I recently came across a blog project run by volunteers at the infamous San Quentin prison in California. The blog is part of The Last Mile, which calls itself a “startup accelerator program” and claims to “train selected inmates for eventual employment in a paid internship program within the Silicon Valley technology sector.” It teaches prisoners “specific skills related to verbal and written communication, business formation and operation, presentation skills, and computer proficiency.” This doesn’t seem much different from the promises made by CEO and STRIVE, the organizations I visited several years ago while I was researching my book. What all the “work readiness programs” I encountered have in common is that they do not (and maybe cannot) prepare the men for what awaits them in the actual world. The Last Mile website is sort of cluttered, and I couldn’t find out how exactly the organization prepares the men for the myriad challenges of the “outside” job market—background checks, minimum wage labor (if lucky), discrimination, and a highly competitive and rapidly changing technological field, to name just a few—but I hope that it will be able to prove its successes in an independent study.
What I find interesting about The Last Mile is its concept of blog posts written from behind bars. (The organization also has a Twitter account with the handle @TLM that features tweets from behind bars.) From my correspondences with prisoners and ex-prisoners I know that time moves excruciatingly slowly when you’re locked up, and I find it thought-provoking to contrast this slow-moving, inverted world with our fast-moving, ephemeral digital world.
The Last Mile also partners with Quora, the social media site that promises to deliver answers to people’s questions by connecting them with professionals and others with first-hand knowledge. Evidently someone on Quora asked, “What does it feel like to murder someone?” and David Monroe, one of the inmates affiliated with The Last Mile answered:
“This is a really hard question to answer because of the complexity and raw truth. Not many people are willing to accept the hard truth, while not many people are willing to tell it either. Here we go.

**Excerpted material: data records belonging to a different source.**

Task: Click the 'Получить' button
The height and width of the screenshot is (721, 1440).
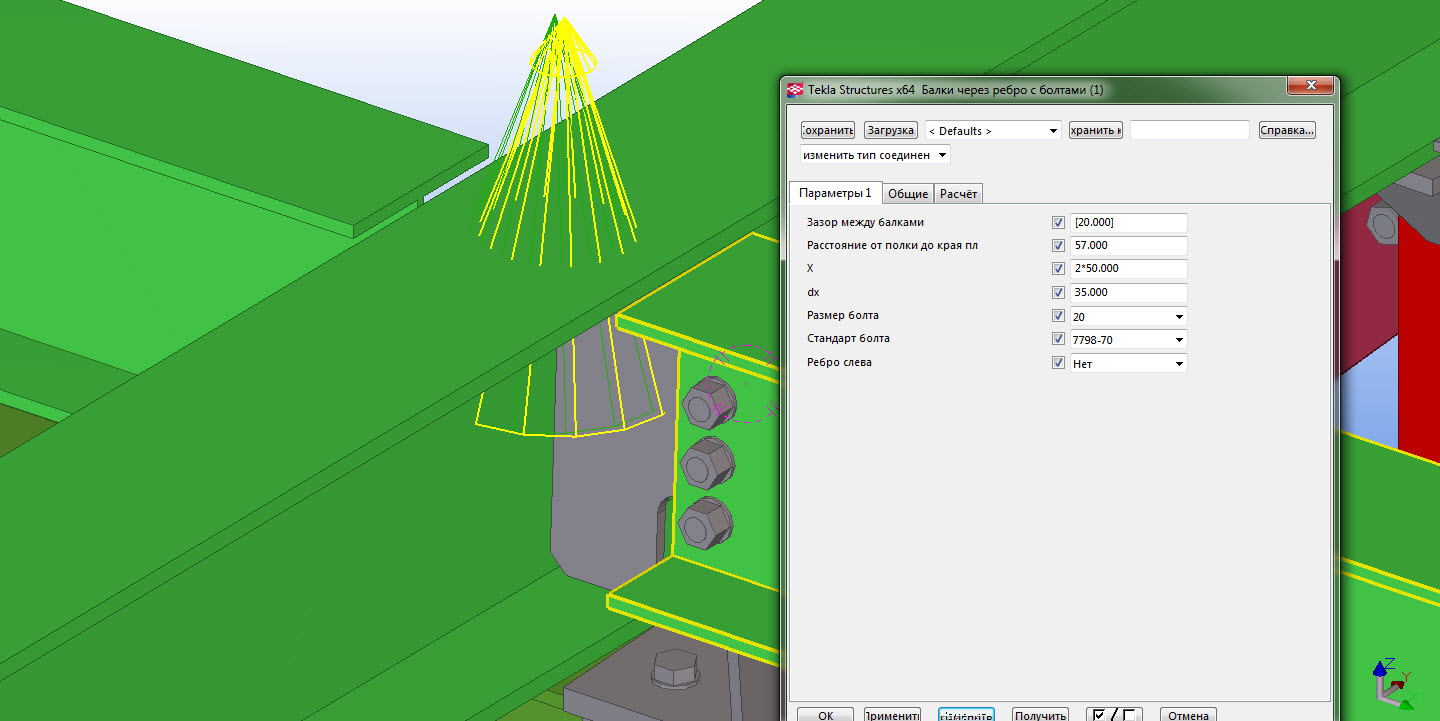Action: click(1039, 714)
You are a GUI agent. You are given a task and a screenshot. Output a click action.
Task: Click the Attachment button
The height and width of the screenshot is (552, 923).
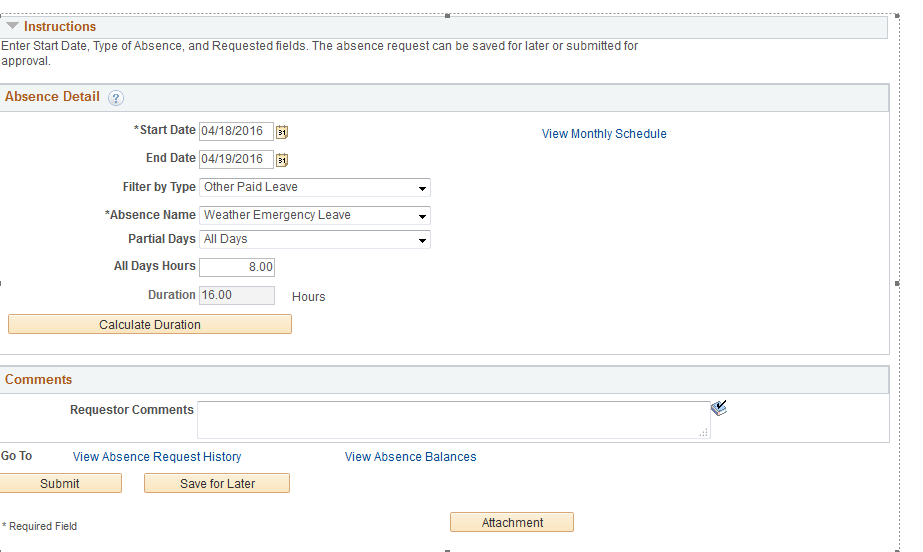(512, 522)
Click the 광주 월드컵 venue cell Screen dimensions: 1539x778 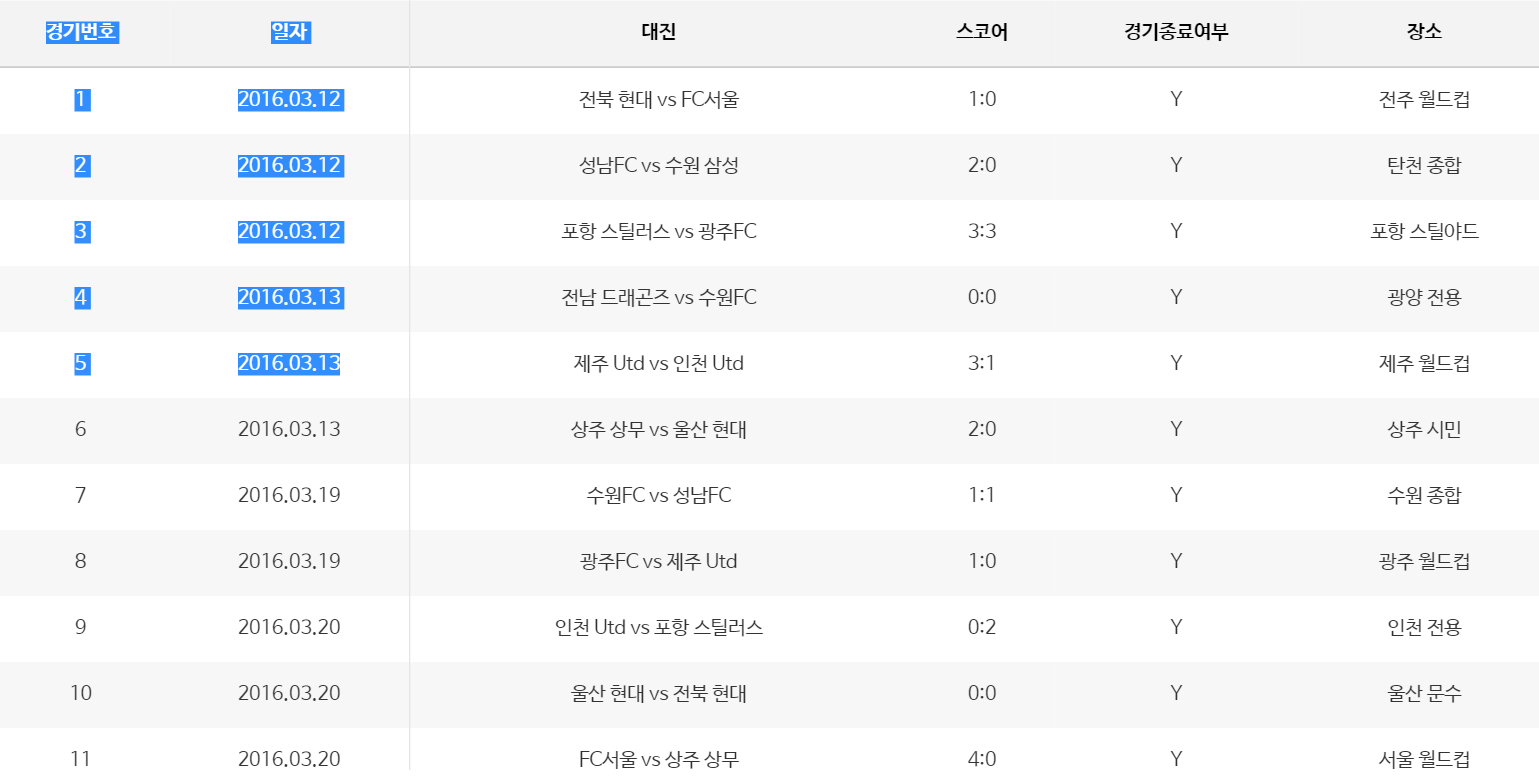[x=1424, y=561]

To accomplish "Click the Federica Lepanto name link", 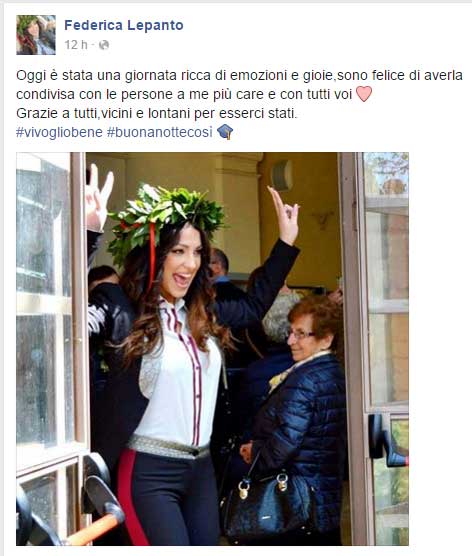I will click(x=124, y=25).
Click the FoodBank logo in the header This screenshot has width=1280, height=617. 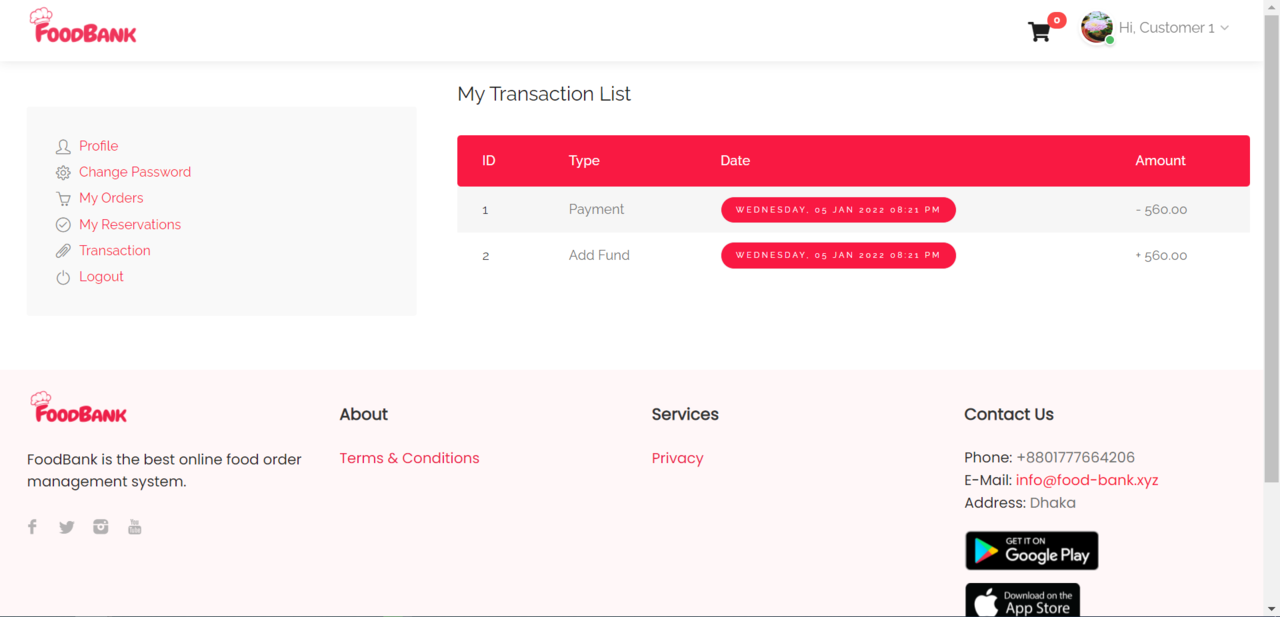[83, 25]
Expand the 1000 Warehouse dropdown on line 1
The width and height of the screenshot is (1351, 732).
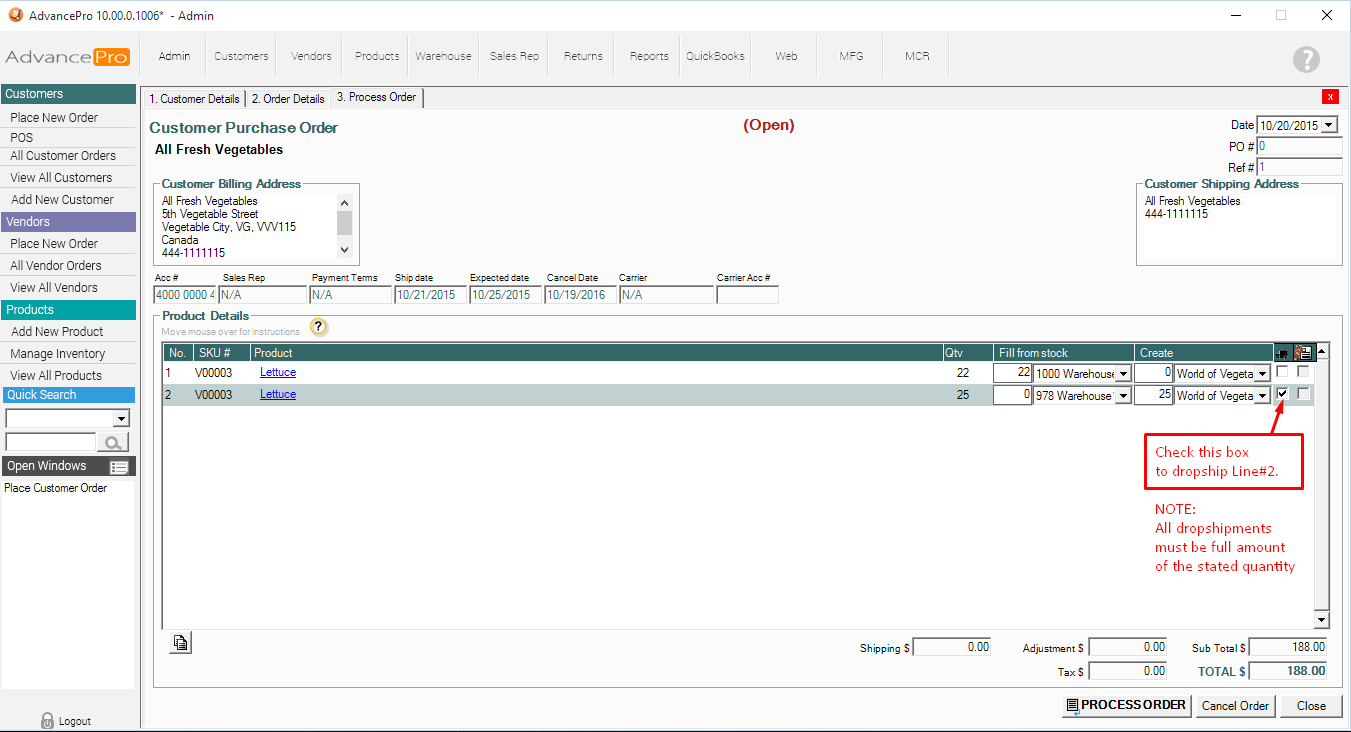coord(1123,374)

“People murder people for different reasons which makes things complex, but the nerve to actually commit this act is where the raw truth comes into play. The truth is that people murder other people because they are hurt inside and are struggling to deal with their emotions maturely. The term “hurt people hurt people” is not a new concept. However, I only learned of this term five or six years ago. I spent the first 10 years of my incarceration trying to fully understand what led me to take another person’s life. I was only 15 years old at the time of the murder, I just couldn’t wrap my head around it nor identify the emotions behind it. I would tell people that I murdered him because of peer pressure and that he disrespected me and he was a threat to me because he was from a rival gang. But after hearing this term and understanding its meaning the light came on. I was hurt.” Click here to continue reading.
For the prisoner, I believe, “What does it feel like to murder someone?” is an important and often neglected question, and not because its answer may satisfy the morbid interest of a law-abiding reader. As I interviewed prisoners and ex-prisoners I realized that hardly anyone in prison dares acknowledge and deal with the feelings of guilt and remorse that accompany crime. Once released, prisoners, and murderers in particular, are forced to confront the black hole of their last 20 or 30 years. “That’s one thing [prisoners] don’t discuss: the crime,” Bruce, one of my book’s protagonists told me, though it’s easy to tell if someone was locked up for murder. “If you got 20 to life, then they know you had to have a homicide.” He explained that prisoners are snitches and that in prison he had to constantly watch his back. The last thing he would admit to were his struggles and weaknesses. Unfortunately, in-depth therapy virtually doesn’t exist in prison, and even the Quakers, who pride themselves for their tolerance and openness, told me that they are not interested in a prisoner’s past. In that sense, The Last Mile blog can be seen as a real—and much needed—opportunity for prisoners to share their struggles, guilt and feelings of remorse.